Melatonin, the ‘chemical signal of darkness’, is responsible to regulate biological rhythms and different physiological processes. It is mainly produced by the pineal gland as a hormone in a rhythmic daily basis, but it may also be synthesized by other tissues, such as immune cells, under inflammatory conditions. Its abnormal circulating levels have been related to several diseases such as type 2 diabetes, Alzheimer’s disease and some types of cancer. Currently, melatonin is exclusively quantified by ELISA or radioimmunoassays, which although are very sensitive techniques and present low detection limits, usually require specialized personal and equipment, restricting the tests to a limited number of patients. To overcome such limitations, we developed a novel easy-to-use electrochemical immunosensor for rapid melatonin quantification. Anti-melatonin antibodies were immobilized into Indium tin oxide (ITO) platforms using (3- Aminopropyl)triethoxysilane (APTES), 1-ethyl-3-(3-dimethylaminopropyl)carbodiimide (EDC) and N-hydroxysuccinimide (NHS) crosslinkers. The platforms were assayed with synthetic and biologically-present melatonin containing samples. The developed device displayed a linear response in the concentration range from 0.75 to 7.5 µmol/L and a limit of detection of 0.175 µmol/L using Electrochemical Impedance Spectroscopy (EIS) (R2=0.989) and 0.513 µmol/L using Cyclic Voltammetry (CV) (R²=۰٫۹۵۳) for synthetic melatonin. Furthermore, the sensors exhibited a good stability and reproducibility (3.45% and 2.87% for EIS and CV, respectively, n=3), maintaining adequate response even after 30 days of assembly. On biologically-present melatonin-containing samples the device displayed a similar performance when compared to ELISA technique (deviation of 13.31%). We expect that the developed device contributes significantly to the medical area allowing precise and complete diagnosis of the diseases related to abnormal levels of melatonin.

Introduction

Melatonin (N-acetyl-5-methoxy tryptamine) is an indoleamine present in most biological interfaces. In several species, melatonin plays important roles as a hormone and it is believed that its biological signaling is one of the oldest existing in nature.1 In humans, melatonin biosynthesis is rhythmically active in the pineal gland. Some other tissues, which includes the retina and gastrointestinal tract, may also synthesize melatonin in a rhythmic manner. 2 Melatonin may also be synthesized on demand by macrophages, lymphocytes and microglia when activated by pathogens or abiotic injuries.2-4 . Under normal conditions its maximum concentration in human plasma is about 50-200 pg/mL (0.22-0.86 nmol/L) during the night and lower than 2.0 pg/mL (8.6 pmol/L) at daylight, 5-7 which is in accordance with one of its major functions: translating environmental darkness to adjust endogenous physiology.
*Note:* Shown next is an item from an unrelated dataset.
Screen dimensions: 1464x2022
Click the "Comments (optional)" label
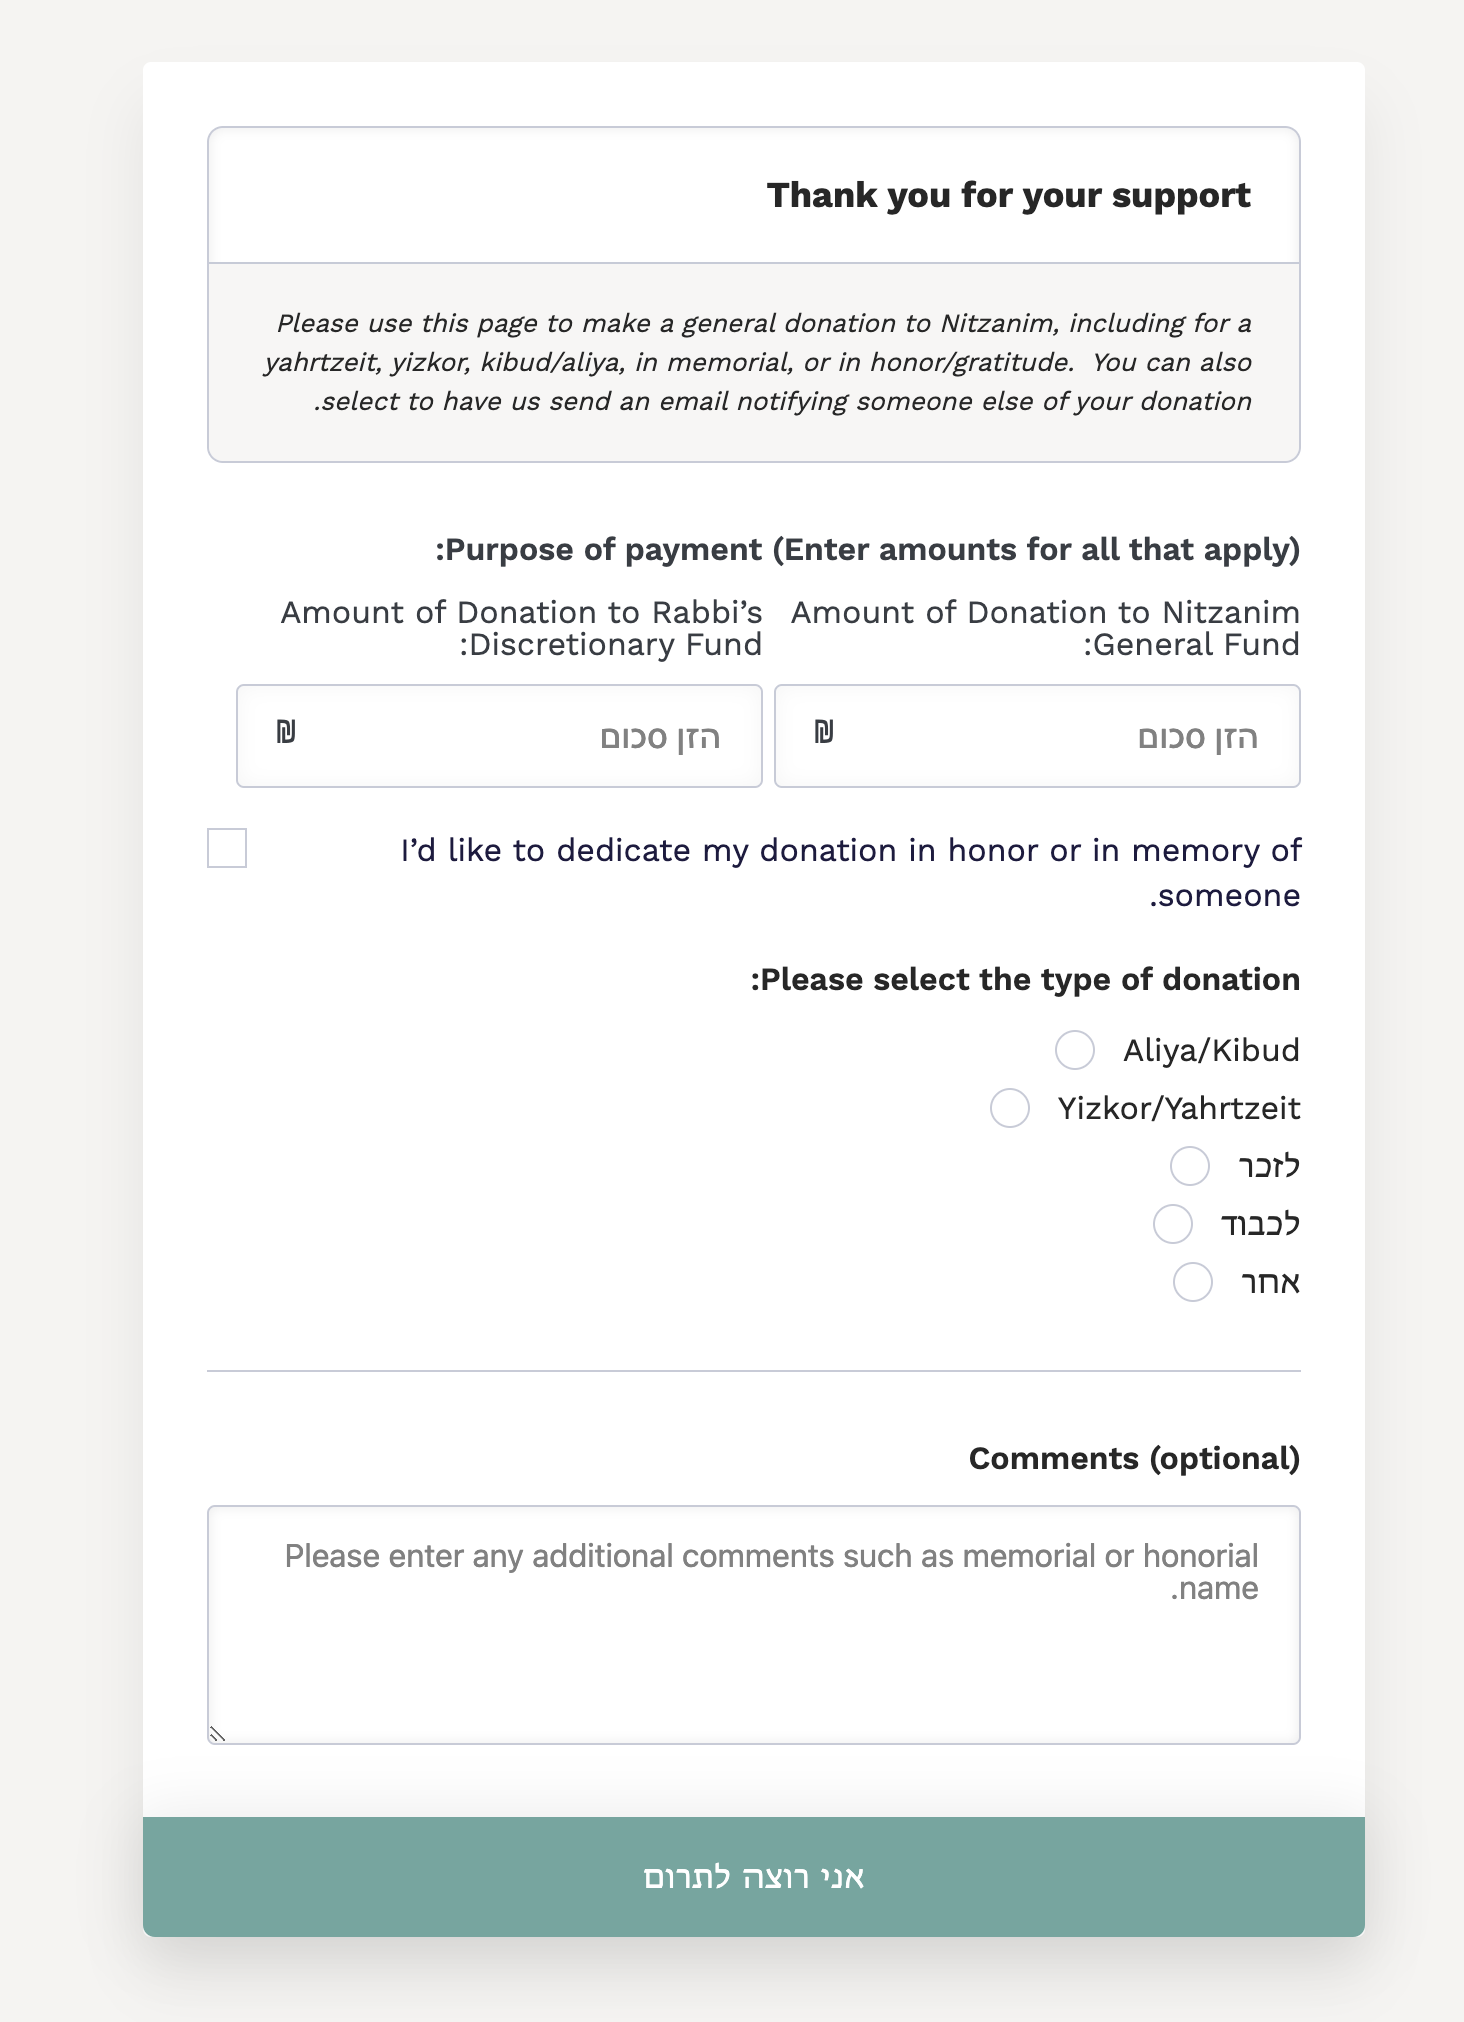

Excretion of melatonin in the urine is also a pivotal marker of melatonin bioavailability. It is noteworthy to mention that melatonin can also be found in human saliva at concentrations ten times lower than in plasma, which highlights the possibility for the development of non-invasive and sensitive methods for detection of the indoleamine in different biological fluids. The idea that melatonin is only linked to the circadian rhythms or seasonal behavior was long challenged by the scientific community. In the last decades, intense efforts have been spent in understanding the influence of this hormone in other actions and physiological systems3,8-10 . For example, studies have shown that melatonin presents a very important role on the organization of the immune response11 . In this case, the hormone derived from the pineal gland is ceased but is locally produced by defense cells and acts locally, as regulator of the immune response. Also, under inflammatory frames, nocturnal pineal melatonin suppression favors the mounting of inflammation by allowing the rolling and adherence of leukocytes as well as its vascular permeability.